O Executivo tinha anunciado, em Maio deste ano, taxar as indemnizações por rescisão apenas a partir de 2010. Até agora, os patrões gozavam do mesmo "benefício fiscal" dado aos trabalhadores a título de compensação por rescisão do contrato de trabalho. Ou seja, o imposto não recaía sobre um montante equivalente a 1,5 salários mensais, multiplicado pelo número de anos de permanência na empresa. O "benefício" mantém-se para os trabalhadores.

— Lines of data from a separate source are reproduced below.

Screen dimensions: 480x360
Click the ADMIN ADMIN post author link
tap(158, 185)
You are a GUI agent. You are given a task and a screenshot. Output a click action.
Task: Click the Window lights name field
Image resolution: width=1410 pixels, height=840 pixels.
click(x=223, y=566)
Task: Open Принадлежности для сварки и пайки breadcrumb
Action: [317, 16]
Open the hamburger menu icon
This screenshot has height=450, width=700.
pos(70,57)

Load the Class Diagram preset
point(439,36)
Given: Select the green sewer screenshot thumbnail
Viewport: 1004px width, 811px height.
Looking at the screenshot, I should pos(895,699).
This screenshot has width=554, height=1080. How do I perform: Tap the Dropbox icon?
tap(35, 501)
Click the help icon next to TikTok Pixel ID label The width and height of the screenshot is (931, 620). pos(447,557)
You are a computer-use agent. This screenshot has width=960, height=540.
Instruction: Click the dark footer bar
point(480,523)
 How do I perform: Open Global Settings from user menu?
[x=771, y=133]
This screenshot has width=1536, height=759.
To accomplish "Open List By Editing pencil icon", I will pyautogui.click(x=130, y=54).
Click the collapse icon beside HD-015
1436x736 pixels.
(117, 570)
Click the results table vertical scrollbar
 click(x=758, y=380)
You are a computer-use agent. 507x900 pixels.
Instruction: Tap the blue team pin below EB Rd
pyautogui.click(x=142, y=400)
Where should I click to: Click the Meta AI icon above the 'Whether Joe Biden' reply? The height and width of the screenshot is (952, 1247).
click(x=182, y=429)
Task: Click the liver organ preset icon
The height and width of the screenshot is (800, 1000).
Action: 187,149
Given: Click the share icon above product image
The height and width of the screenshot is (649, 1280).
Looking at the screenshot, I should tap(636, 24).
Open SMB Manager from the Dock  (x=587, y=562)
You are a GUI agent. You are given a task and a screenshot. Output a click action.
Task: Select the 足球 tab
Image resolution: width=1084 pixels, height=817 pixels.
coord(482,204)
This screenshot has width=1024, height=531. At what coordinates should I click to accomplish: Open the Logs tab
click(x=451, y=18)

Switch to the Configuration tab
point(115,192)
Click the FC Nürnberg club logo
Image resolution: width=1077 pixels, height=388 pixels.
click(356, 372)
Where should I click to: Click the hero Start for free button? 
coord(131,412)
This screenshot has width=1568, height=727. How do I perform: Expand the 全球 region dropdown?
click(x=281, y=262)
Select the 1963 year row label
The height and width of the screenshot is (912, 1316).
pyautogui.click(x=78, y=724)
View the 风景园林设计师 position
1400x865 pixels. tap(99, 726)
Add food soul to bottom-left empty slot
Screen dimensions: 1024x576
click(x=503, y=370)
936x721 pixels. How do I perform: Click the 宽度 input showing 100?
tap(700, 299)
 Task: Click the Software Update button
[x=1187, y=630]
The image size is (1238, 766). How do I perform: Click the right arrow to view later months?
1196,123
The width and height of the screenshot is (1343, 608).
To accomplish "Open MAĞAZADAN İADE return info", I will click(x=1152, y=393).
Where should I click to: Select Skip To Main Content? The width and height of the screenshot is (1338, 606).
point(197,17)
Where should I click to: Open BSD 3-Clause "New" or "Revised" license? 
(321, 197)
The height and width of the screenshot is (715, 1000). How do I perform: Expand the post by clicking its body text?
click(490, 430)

"Isso vai dar mais receita fiscal para o Estado, mas não é justo", para o administrador ou gestor alvo de um processo de rescisão, considera o fiscalista Tiago Caiado Guerreiro. "Quem trabalha 15 ou 20 anos na mesma empresa acaba por ser mais penalizado do que outro gestor que esteve dois ou três anos e fez especulação", justifica o fiscalista lisboeta. "Ninguém beneficia com a antiguidade."

Rocha de Matos, presidente da Associação Industrial Portuguesa (AIP), tem opinião diferente. Concorda "totalmente", com a "alteração aos códigos do IRS e IRC", embora ressalve que vai analisar "mais detalhadamente" a nova legislação. O patrão dos patrões concorda com o novo aumento da carga fiscal e explica as razões. A prioridade à gestão do curto prazo, "sobretudo no sector financeiro", comprometeu a sobrevivência das empresas "no médio e longo prazo". Esse foi "o efeito do pagamento de remunerações a gestores através de bónus" . As alterações ao IRS e IRC, diz Rocha de Matos, "vai corrigir" esta trajectória. A tributação destes gastos das empresas com as indemnizações milionárias "será certamente eficaz".

É que, para as empresas, os custos com as indemnizações milionárias aumentam de forma quase exponencial, o que castiga a vontade de conceder "prémios" por rescisões. A título de IRC, o imposto sobre os lucros, ao montante total das indemnizações aos gestores, agora incide uma taxa autónoma de 35%.